The mean scores given by coaches and athletes – 3.6 for distance swimmers and 3.7 for sprinters – indicate an overall neutral or slightly positive perception. The majority of coaches (65%) and a proportion of athletes (27.8%) felt that the system could be used in reallife training with minor modifications, while 34.8% of coaches and 47.2% of athletes would only accept it with significant changes. In addition, 25% of athletes rejected its use altogether.
Aerobic zones (A1) received the highest level of acceptance, suggesting that ChatGPT-4 is more reliable for designing low-intensity sessions. However, there was criticism of excessively long repetitions in A2 and sub-optimal structuring in B1 and B2. For zone C1, the programmes were rated positively in terms of intensity and structure, but the proposed frequency of sessions was considered excessive. The experts recommended limiting these sessions to once a week to avoid overloading and ensure optimal recovery.
The high intensity zones (C2 and C3) were well received in terms of intensity and structure, but the frequency was considered insufficient. Experts suggested increasing activation sessions in C3, particularly for sprinters, by replacing some A1 sessions.
In conclusion, ChatGPT-4 is a promising tool for generating basic training programmes, but cannot replace human expertise in areas that require personalisation and adaptation to the specific needs of athletes. Coach supervision remains essential to fine-tune technical details and ensure programme effectiveness in advanced stages of preparation.

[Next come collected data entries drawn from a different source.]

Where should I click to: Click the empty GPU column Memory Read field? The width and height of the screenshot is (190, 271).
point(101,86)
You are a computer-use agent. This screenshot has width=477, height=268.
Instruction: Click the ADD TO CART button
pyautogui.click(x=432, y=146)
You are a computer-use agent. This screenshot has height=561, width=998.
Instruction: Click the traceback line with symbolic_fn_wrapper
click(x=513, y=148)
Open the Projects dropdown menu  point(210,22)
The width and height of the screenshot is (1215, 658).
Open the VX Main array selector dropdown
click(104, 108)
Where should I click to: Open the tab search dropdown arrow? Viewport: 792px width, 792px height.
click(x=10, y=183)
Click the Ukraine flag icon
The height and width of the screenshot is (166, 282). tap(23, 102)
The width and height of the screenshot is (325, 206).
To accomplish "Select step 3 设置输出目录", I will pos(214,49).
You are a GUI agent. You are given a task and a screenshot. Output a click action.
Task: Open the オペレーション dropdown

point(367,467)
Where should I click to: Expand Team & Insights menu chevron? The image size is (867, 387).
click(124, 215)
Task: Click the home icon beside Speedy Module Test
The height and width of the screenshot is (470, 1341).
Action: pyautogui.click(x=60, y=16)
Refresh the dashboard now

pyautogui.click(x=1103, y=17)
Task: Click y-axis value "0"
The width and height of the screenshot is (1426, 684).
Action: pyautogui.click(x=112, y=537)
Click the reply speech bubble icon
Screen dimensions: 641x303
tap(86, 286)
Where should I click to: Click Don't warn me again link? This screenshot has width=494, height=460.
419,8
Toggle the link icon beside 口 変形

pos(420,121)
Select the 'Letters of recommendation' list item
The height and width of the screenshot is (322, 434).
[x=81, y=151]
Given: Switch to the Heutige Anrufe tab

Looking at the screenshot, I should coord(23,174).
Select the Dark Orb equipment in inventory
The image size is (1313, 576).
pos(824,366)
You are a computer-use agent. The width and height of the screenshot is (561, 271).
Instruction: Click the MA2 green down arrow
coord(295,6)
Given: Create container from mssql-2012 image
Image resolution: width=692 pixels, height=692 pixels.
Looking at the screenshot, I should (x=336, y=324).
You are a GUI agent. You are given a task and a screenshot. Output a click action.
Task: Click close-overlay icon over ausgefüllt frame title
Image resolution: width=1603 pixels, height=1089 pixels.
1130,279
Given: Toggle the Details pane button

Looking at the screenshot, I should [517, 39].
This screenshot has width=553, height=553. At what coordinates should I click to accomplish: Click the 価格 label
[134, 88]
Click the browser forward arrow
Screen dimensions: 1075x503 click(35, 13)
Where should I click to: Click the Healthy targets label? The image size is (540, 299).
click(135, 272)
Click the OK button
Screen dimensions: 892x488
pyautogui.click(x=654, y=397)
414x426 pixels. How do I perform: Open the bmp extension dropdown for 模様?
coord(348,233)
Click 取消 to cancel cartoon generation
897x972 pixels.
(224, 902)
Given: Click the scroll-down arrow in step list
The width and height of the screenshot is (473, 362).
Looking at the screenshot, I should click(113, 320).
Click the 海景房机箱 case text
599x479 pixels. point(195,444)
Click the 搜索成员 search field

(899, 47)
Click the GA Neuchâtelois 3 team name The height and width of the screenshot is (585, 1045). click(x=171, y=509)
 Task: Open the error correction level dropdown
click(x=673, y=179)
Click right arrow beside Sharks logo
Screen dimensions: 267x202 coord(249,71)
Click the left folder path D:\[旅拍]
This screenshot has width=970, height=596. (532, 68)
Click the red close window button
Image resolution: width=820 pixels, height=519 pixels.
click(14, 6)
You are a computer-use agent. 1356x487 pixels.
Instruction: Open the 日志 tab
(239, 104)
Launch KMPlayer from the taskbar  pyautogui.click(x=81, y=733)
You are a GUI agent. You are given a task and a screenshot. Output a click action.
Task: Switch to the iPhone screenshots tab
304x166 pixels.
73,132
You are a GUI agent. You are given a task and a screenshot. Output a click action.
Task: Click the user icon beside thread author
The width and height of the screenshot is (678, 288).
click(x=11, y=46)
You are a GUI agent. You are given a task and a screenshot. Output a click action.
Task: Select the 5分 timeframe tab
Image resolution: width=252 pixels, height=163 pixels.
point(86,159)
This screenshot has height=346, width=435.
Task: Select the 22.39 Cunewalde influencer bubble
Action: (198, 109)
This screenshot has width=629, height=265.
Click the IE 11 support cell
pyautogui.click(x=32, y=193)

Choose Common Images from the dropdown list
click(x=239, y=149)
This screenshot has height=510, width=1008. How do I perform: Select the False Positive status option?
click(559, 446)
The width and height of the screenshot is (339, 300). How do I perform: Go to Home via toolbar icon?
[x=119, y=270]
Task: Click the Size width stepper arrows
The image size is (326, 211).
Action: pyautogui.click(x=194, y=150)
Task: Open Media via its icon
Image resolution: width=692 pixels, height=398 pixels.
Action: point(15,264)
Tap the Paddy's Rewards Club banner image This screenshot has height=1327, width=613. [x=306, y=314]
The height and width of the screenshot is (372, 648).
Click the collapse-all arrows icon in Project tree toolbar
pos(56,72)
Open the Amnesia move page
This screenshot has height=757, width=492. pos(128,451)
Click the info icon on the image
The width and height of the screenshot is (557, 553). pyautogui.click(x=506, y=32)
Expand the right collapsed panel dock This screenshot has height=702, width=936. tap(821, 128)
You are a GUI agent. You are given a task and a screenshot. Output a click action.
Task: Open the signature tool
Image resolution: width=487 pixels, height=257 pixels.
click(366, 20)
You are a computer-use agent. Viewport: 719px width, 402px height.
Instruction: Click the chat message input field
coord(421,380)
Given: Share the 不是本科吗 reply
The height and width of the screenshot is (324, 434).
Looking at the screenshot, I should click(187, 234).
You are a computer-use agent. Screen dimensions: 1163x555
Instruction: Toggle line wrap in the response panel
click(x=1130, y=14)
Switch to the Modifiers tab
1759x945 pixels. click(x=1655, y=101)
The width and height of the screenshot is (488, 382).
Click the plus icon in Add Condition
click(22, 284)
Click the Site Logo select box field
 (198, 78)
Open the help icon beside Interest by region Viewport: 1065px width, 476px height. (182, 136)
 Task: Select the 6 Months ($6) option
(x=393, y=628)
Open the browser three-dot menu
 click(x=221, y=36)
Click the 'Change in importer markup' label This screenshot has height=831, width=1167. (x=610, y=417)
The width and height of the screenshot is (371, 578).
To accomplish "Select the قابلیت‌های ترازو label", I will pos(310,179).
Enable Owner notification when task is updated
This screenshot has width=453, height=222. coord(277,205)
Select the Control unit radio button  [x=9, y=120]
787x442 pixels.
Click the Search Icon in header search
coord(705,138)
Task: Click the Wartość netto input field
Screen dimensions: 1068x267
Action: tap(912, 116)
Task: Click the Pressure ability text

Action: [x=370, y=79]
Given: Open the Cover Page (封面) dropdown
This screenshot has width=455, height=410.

Future research should go beyond the mere refinement of AI by exploring hybrid coaching models, where AI serves as a strategic support system while expert coaches make real-time adjustments. To ensure effective integration, it will be essential to develop systems capable of incorporating the principle of progressive overload and dynamically adapting training programmes based on performance data and expert feedback. The integration of machine learning algorithms could enable AI to progressively refine training prescriptions, improving their sustainability, personalisation and long-term effectiveness.